┌────────

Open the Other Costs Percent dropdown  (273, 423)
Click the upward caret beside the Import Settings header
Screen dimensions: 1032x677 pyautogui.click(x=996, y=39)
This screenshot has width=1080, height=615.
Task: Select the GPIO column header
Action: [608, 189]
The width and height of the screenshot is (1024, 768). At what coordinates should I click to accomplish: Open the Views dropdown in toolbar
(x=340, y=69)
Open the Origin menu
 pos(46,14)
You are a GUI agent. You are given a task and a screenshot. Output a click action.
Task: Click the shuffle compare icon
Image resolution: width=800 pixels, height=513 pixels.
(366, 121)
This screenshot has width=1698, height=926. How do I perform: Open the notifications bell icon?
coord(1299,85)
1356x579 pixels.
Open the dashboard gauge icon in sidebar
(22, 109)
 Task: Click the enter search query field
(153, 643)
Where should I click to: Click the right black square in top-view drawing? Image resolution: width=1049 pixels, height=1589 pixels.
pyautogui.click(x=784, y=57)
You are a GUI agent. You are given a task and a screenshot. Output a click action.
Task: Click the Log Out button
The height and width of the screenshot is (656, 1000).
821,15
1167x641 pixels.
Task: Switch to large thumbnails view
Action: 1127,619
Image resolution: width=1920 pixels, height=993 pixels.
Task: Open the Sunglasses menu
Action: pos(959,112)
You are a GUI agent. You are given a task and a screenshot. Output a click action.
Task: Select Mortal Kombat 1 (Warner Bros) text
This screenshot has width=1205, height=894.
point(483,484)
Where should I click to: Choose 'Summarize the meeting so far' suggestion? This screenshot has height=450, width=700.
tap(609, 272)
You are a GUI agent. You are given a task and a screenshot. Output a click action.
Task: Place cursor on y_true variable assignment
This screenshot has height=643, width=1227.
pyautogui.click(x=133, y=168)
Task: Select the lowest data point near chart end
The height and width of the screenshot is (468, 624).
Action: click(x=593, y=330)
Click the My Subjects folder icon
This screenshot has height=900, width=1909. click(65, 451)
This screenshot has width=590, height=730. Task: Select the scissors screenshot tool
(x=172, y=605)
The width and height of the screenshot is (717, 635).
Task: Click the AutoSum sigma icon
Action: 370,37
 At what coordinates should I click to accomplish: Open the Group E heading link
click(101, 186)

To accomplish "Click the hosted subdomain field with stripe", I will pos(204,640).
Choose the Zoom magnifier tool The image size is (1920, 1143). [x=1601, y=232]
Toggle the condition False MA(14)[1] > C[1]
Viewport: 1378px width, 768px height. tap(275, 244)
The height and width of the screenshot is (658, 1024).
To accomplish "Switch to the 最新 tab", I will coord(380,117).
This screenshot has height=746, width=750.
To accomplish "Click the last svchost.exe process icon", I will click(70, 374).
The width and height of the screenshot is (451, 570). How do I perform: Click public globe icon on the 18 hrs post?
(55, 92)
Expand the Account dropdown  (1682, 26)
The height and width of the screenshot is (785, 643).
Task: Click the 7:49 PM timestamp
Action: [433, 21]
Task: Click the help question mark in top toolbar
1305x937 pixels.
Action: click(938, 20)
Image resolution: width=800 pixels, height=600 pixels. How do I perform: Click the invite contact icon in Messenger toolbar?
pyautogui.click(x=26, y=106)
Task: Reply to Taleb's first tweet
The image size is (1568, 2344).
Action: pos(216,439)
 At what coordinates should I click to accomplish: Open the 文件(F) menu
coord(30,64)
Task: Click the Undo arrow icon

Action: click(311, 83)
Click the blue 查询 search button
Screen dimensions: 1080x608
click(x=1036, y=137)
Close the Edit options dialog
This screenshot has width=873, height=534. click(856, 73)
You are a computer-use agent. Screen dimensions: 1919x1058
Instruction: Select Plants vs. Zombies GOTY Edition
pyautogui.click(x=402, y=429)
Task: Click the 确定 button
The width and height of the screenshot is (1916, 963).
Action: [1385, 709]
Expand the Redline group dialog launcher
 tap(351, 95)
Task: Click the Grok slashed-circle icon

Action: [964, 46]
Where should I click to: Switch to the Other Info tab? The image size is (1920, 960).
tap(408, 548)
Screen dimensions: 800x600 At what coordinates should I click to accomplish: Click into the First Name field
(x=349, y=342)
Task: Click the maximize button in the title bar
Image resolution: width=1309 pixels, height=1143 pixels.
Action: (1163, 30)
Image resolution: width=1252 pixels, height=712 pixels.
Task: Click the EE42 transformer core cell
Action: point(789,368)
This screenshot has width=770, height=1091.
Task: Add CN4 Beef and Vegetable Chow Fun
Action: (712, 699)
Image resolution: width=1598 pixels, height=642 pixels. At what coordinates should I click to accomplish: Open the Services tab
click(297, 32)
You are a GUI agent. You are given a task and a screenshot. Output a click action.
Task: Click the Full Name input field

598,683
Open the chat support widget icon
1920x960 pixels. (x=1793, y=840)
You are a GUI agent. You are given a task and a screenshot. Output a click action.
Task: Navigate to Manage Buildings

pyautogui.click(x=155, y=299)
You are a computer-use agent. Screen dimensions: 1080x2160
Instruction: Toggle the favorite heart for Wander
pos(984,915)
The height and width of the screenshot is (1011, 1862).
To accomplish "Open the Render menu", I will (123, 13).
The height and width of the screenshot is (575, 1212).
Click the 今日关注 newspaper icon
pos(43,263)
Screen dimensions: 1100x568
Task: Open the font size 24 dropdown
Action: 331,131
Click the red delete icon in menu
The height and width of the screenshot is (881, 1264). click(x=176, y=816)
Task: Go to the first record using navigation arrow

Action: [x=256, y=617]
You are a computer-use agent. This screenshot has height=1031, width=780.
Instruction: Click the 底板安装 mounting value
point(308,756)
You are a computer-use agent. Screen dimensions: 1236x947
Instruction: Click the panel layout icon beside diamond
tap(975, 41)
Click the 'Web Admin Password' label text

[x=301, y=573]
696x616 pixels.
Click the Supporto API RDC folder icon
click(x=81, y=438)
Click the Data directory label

└────────

WHAT IS BEING ASKED:
Would you please transcribe the lines above exactly, starting with the first line of the material and ending with the line that has "1356x579 pixels."?

EXERCISE SOLUTION:
Open the Other Costs Percent dropdown  (273, 423)
Click the upward caret beside the Import Settings header
Screen dimensions: 1032x677 pyautogui.click(x=996, y=39)
This screenshot has width=1080, height=615.
Task: Select the GPIO column header
Action: [608, 189]
The width and height of the screenshot is (1024, 768). At what coordinates should I click to accomplish: Open the Views dropdown in toolbar
(x=340, y=69)
Open the Origin menu
 pos(46,14)
You are a GUI agent. You are given a task and a screenshot. Output a click action.
Task: Click the shuffle compare icon
Image resolution: width=800 pixels, height=513 pixels.
(366, 121)
This screenshot has width=1698, height=926. How do I perform: Open the notifications bell icon?
coord(1299,85)
1356x579 pixels.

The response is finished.